In view of the Court of Civil Appeals’ finding and the answer to question No 1 upon such finding, questions Nos. 2 and 3 become hypothetical and wholly immaterial to the decision of the case, and it is therefore improper for the Supreme Court to answer them. This identical question was before the Supreme Court in Evans v. Daniel, 94 Tex. 281, 60 S. W. 309. It was there said:
“This court has no power to determine questions of fact, and can only answer such questions as are based upon conclusions of fact drawn and stated by the court which submits them. The honorable Court of Civil Appeals does not find as a fact that the land in question became the homestead of Daniel and his wife when they acquired it, but bases the question submitted upon the hypothesis, ‘assuming the same became the plaintiffs’ homestead at the time they acquired it.’ In effect, the statement is, What is the rule of law that should govern this case if the Court of Civil Appeals should find that it was the homestead of Daniel and his wife at the time that thé deed was made to Daniel from Parker?

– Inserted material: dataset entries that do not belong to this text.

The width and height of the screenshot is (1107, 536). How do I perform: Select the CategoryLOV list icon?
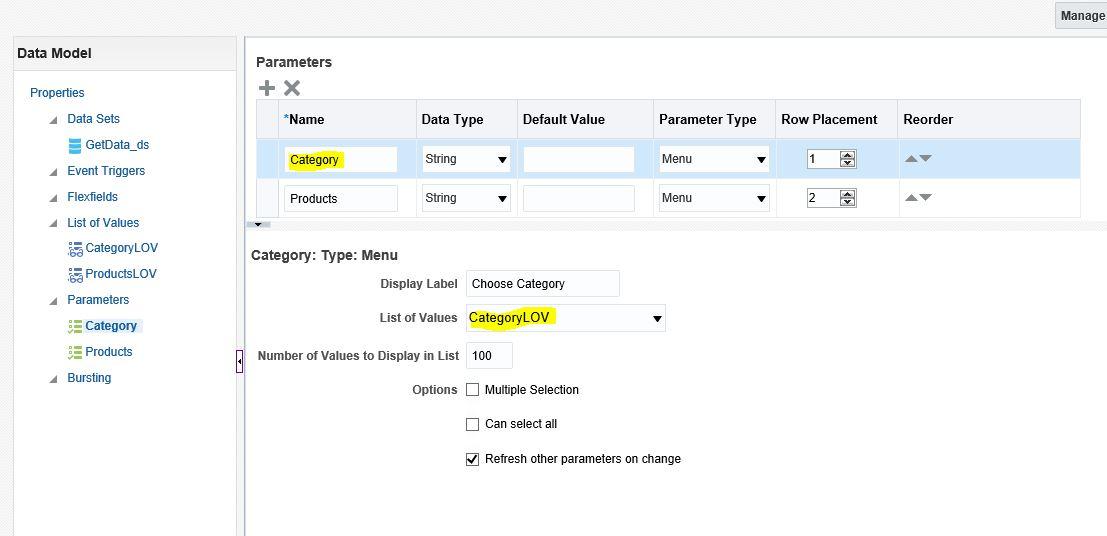(x=76, y=249)
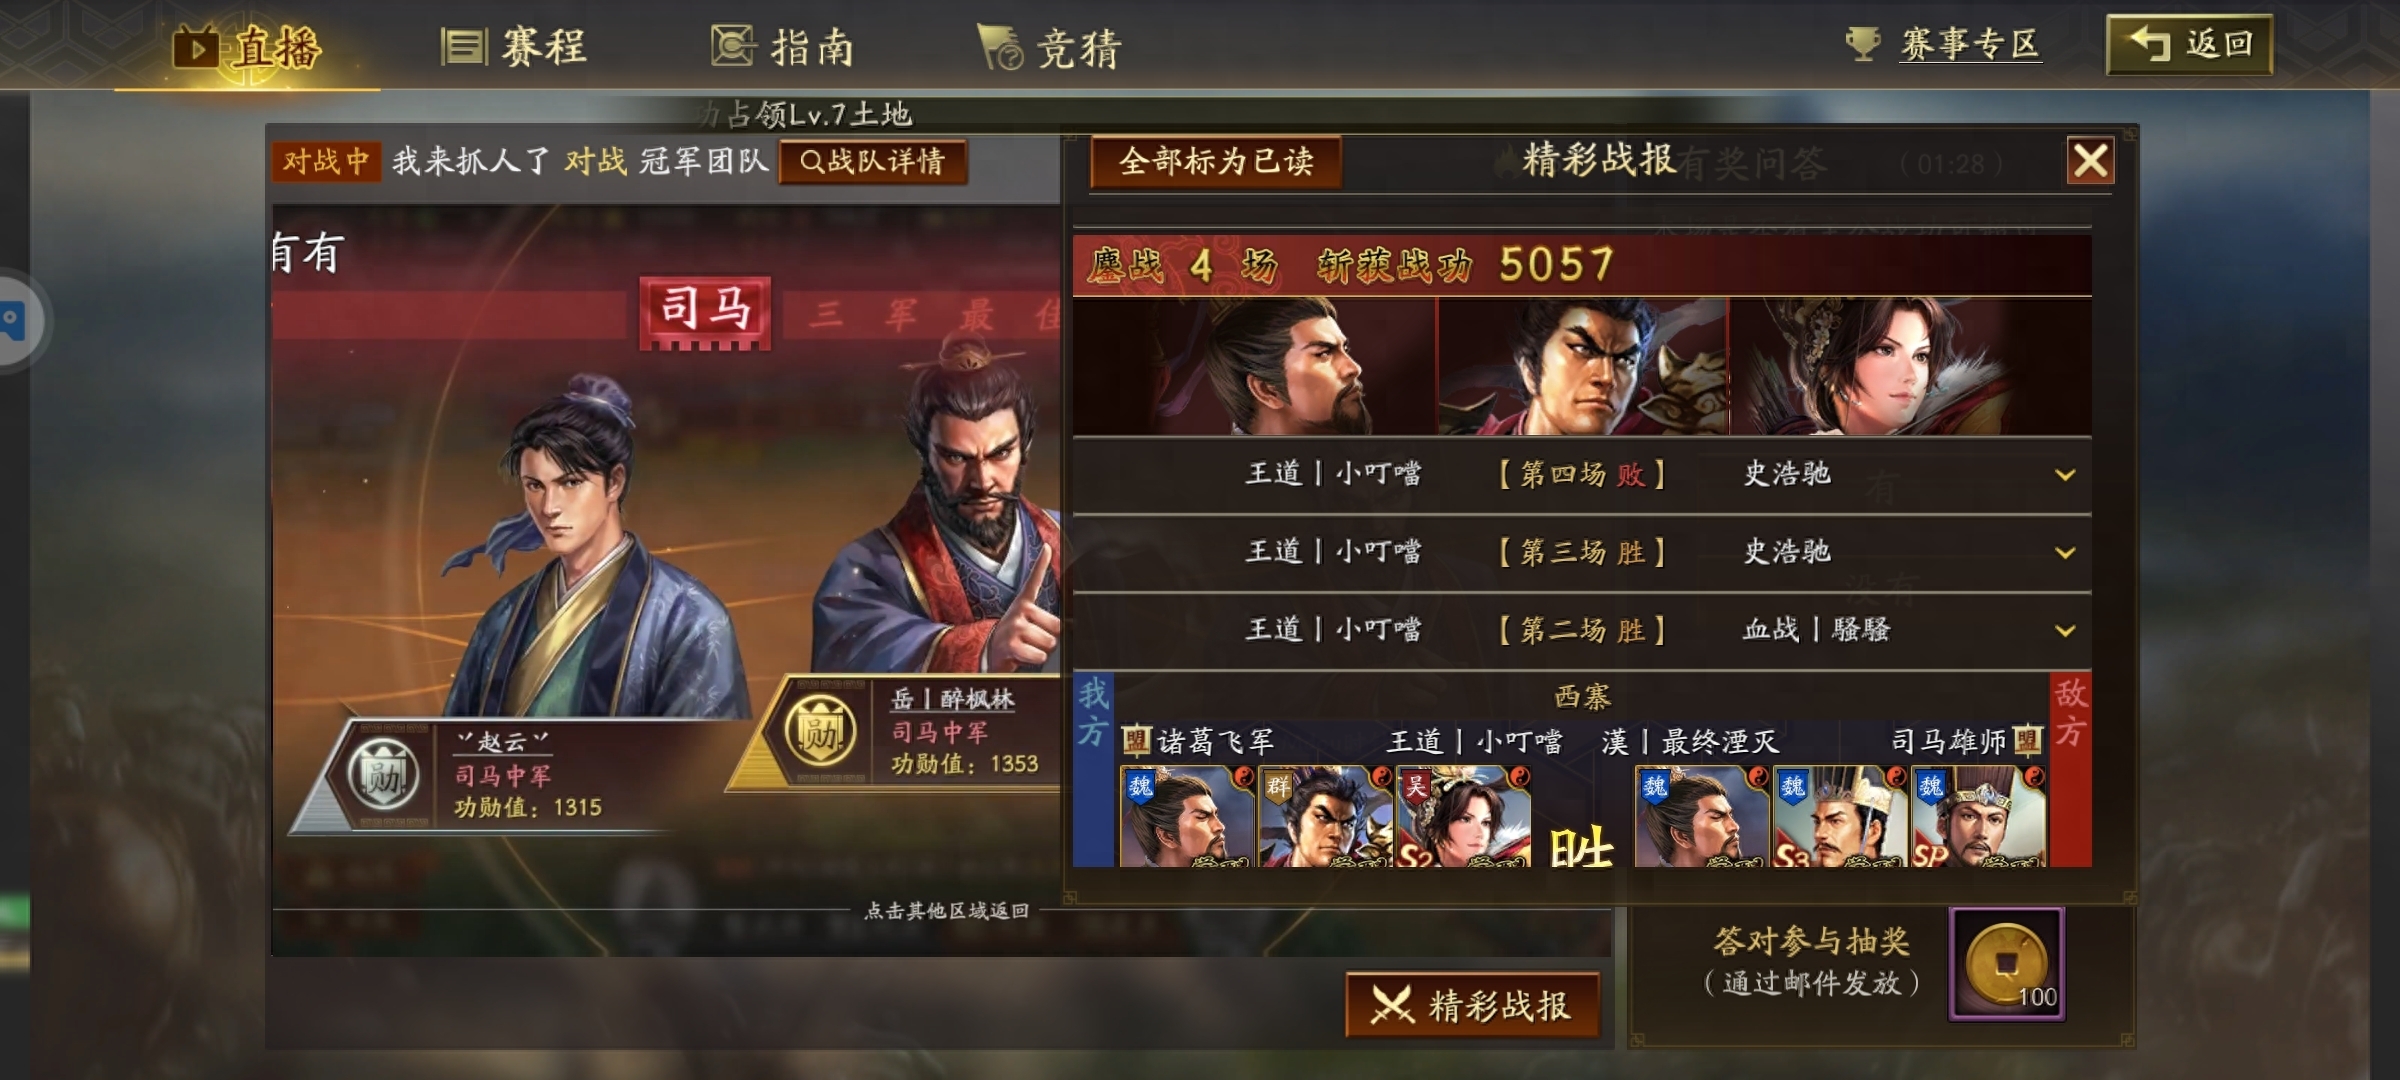
Task: Click the 精彩战报 crossed-swords button
Action: point(1473,1005)
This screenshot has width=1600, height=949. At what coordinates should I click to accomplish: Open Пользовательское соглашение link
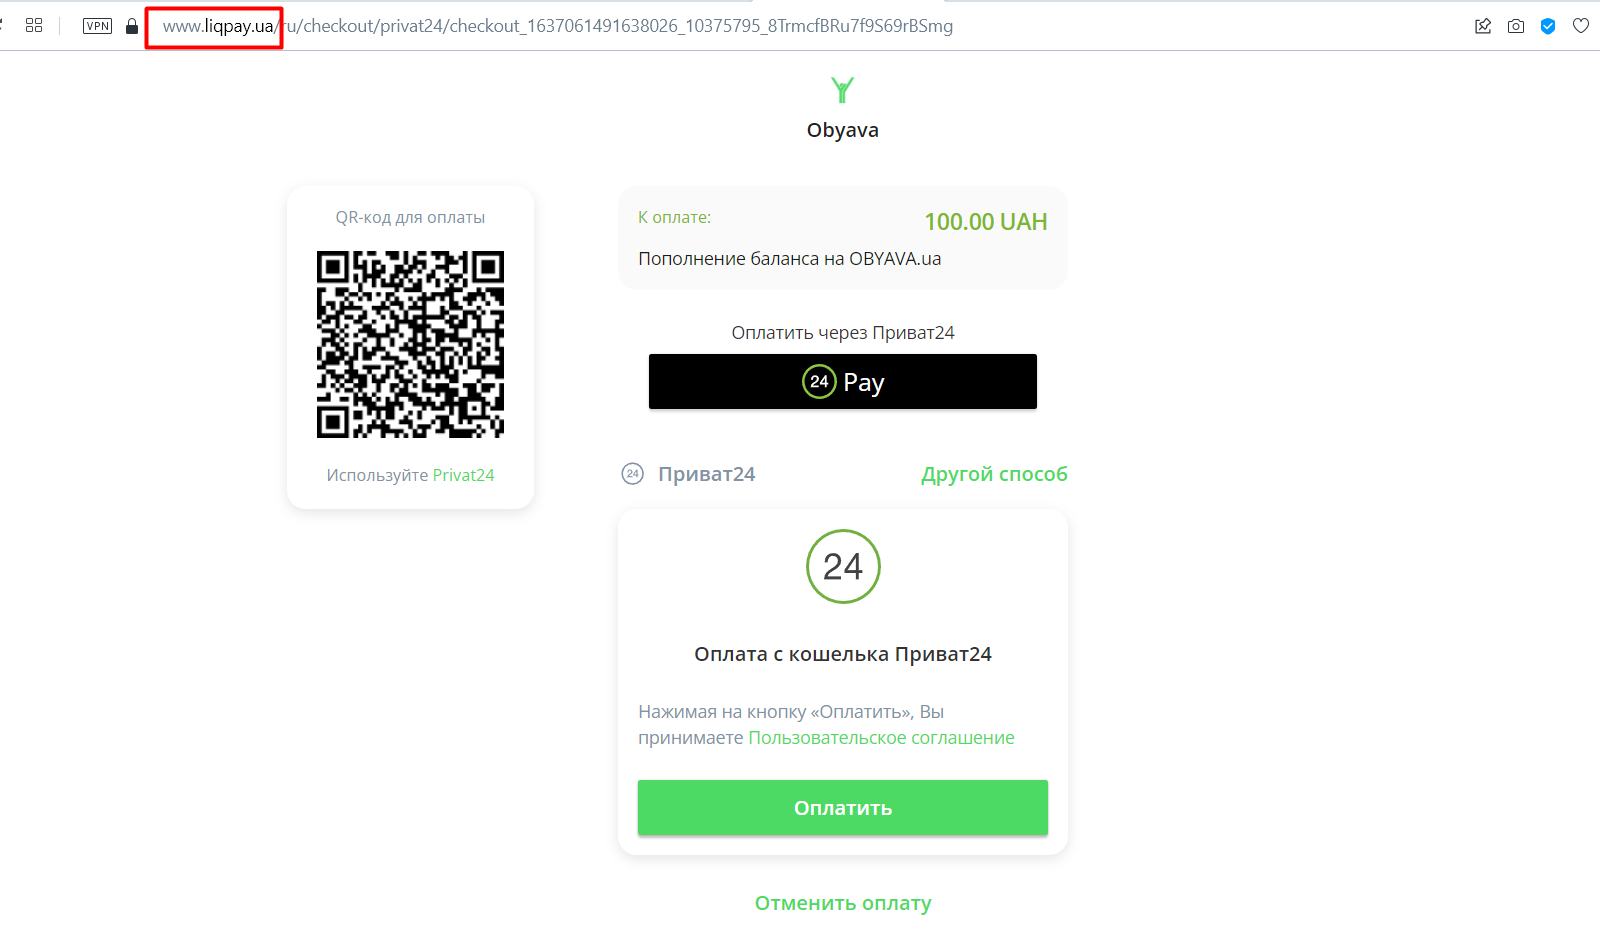(881, 738)
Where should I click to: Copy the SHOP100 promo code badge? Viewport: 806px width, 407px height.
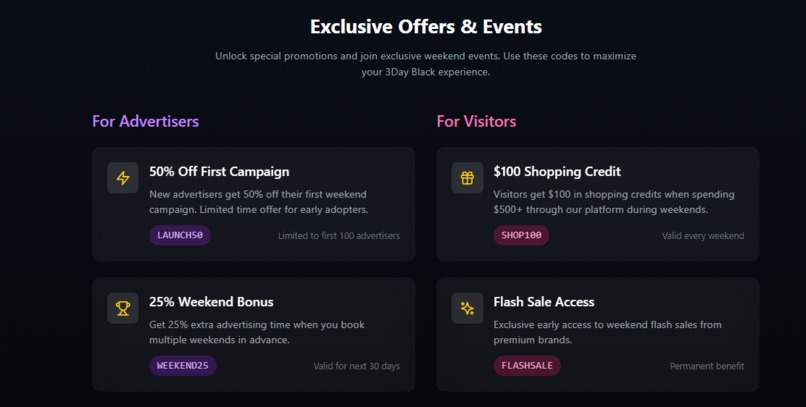point(521,235)
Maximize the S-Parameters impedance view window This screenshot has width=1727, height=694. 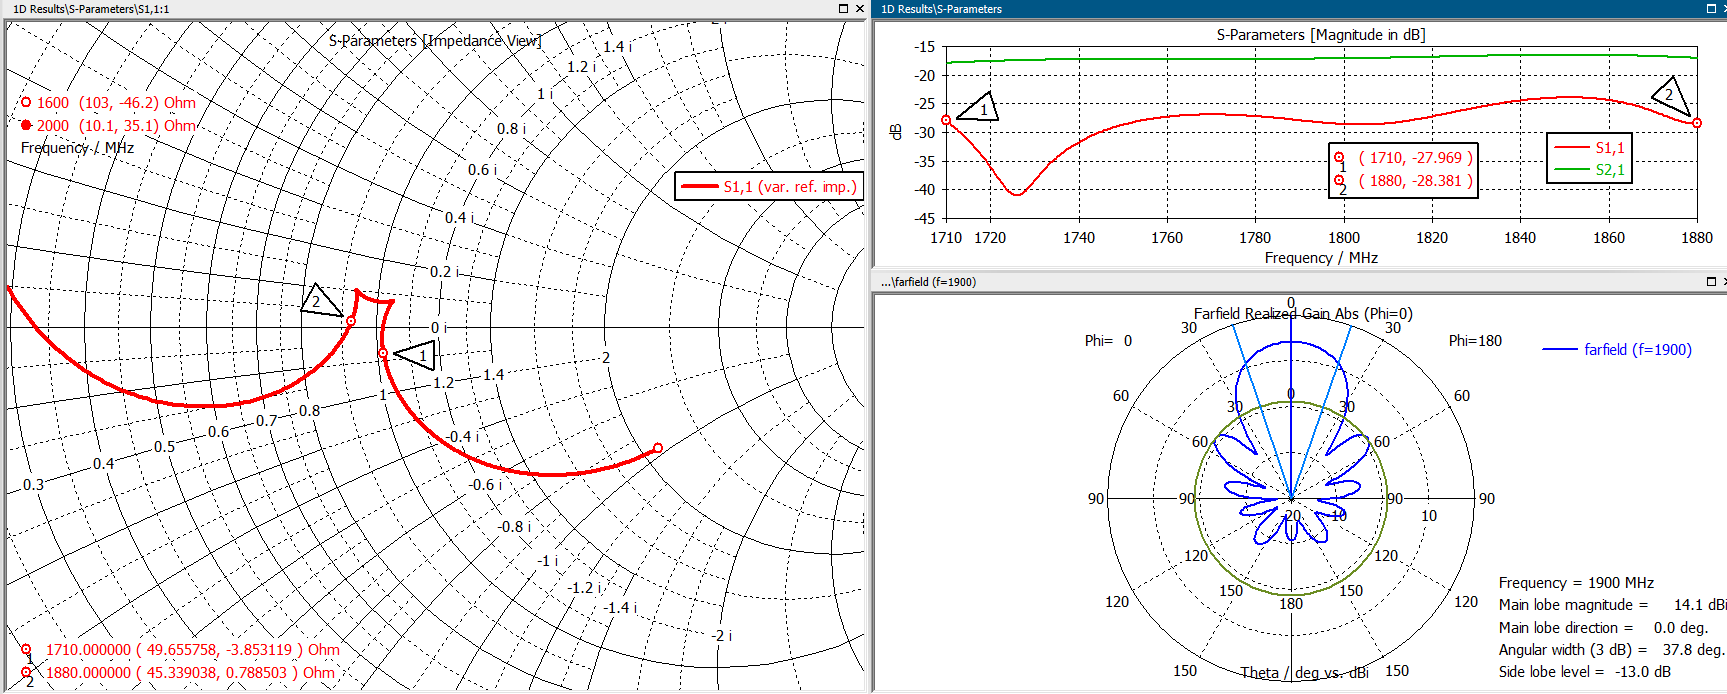843,8
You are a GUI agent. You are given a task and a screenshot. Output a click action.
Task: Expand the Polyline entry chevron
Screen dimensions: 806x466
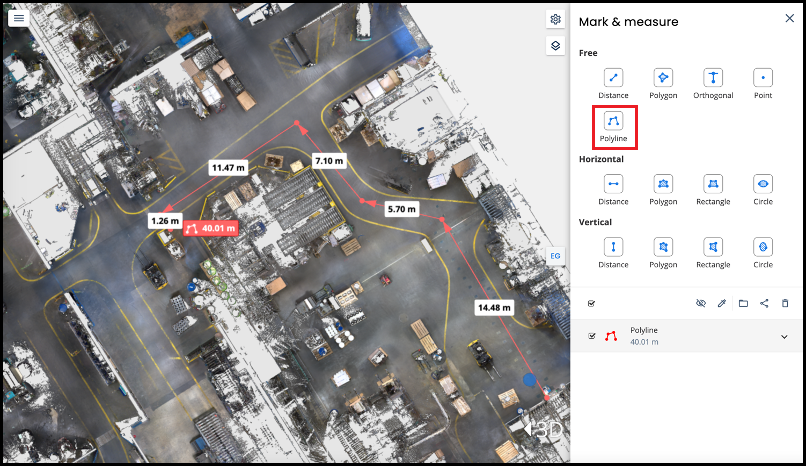click(784, 337)
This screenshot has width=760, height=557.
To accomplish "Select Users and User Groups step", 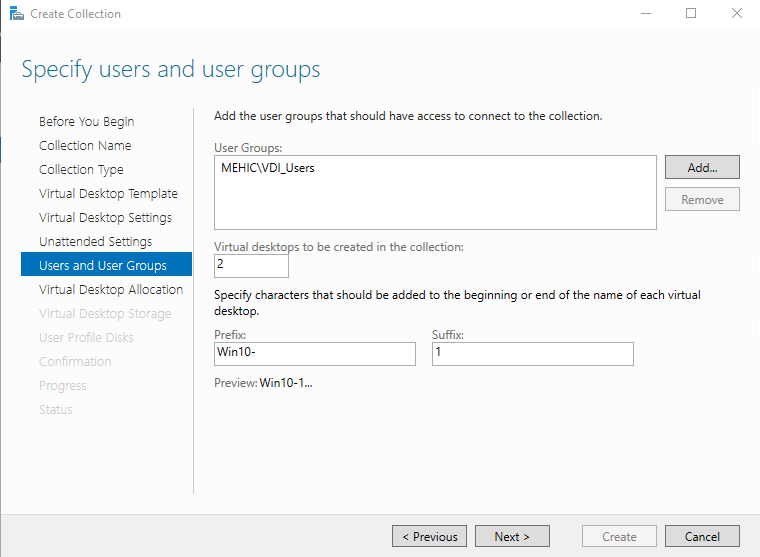I will tap(102, 265).
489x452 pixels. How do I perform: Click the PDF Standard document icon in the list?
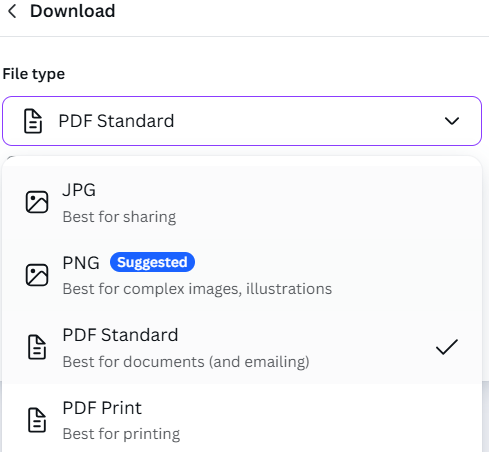(x=37, y=347)
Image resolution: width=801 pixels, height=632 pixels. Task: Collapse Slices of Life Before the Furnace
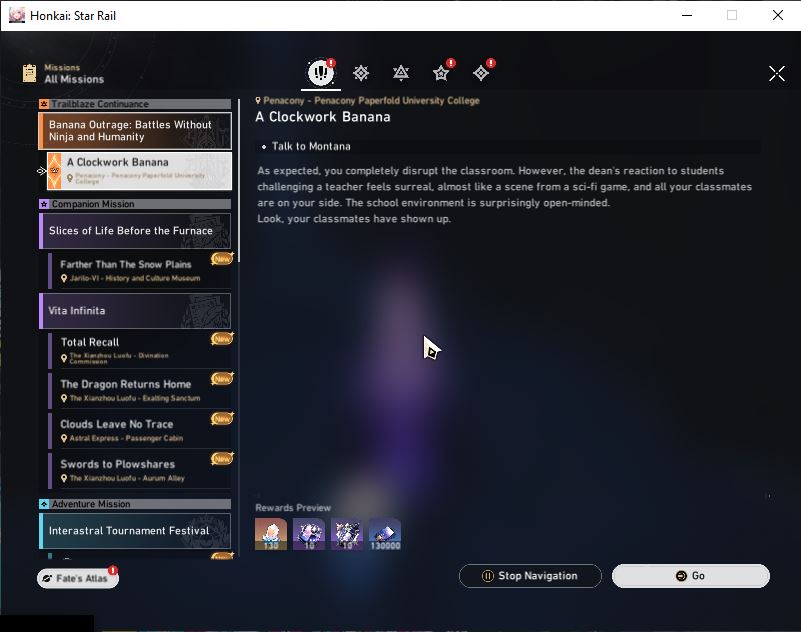coord(135,231)
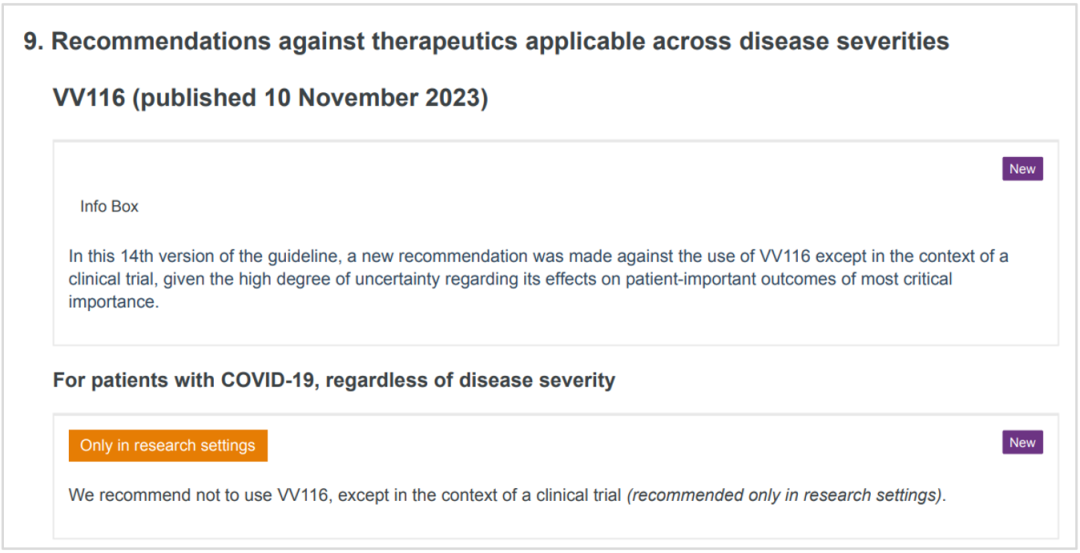1080x553 pixels.
Task: Click the number '9.' in the section heading
Action: pyautogui.click(x=34, y=41)
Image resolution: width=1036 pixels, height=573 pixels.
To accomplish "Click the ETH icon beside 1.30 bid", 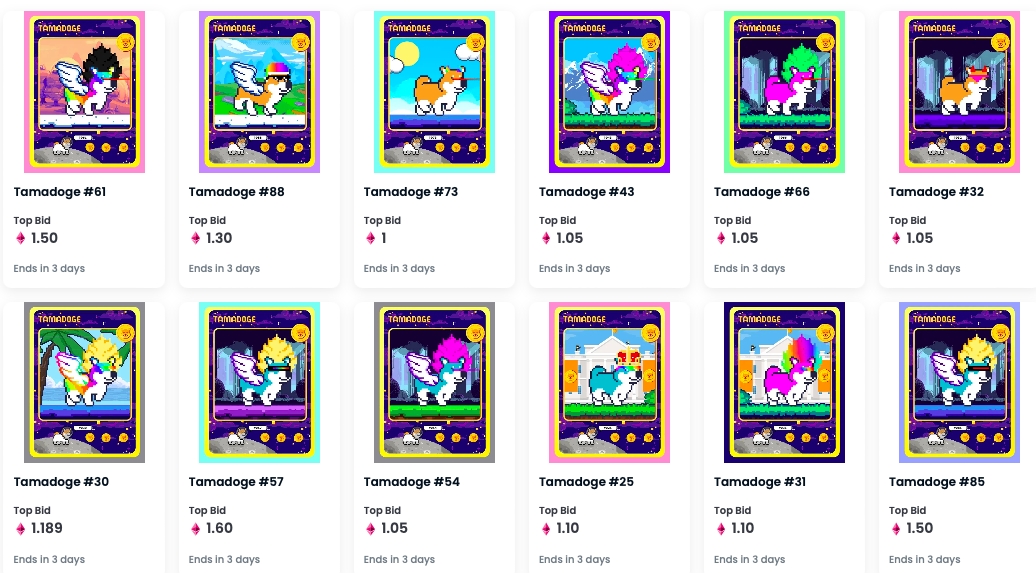I will click(x=196, y=238).
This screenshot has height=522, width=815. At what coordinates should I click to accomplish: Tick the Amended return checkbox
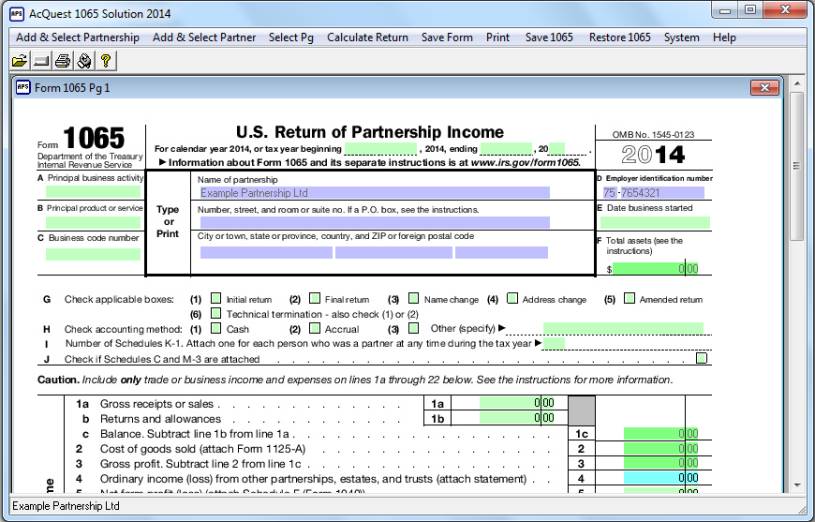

In its additional findings, the court expressly reserves another question which is prominent in the statement — whether the lien of the notes held by Evans and others would not be binding upon the land if that court should find that the homestead right attached, but that Evans had no notice of that fact at the time that he purchased the notes, and that he was a purchaser for valuable consideration and without notice of the homestead claim. Taken altogether, the statement leaves the matter in shape that any answer to the question might become immaterial to the decision of the case. It is not shown by the statement accompanying the question that it is ‘the very question’ in the case which is authorized by the law to be submitted to this court for decision. We therefore have no jurisdiction to answer the question, and the certificate is dismissed.”
We recommend, therefore, that the questions certified be disposed of as herein indicated.
CURETON, O. J.The opinion of the Commission of Appeals answering certified questions is adopted, and ordered certified to the Court of Civil Appeals.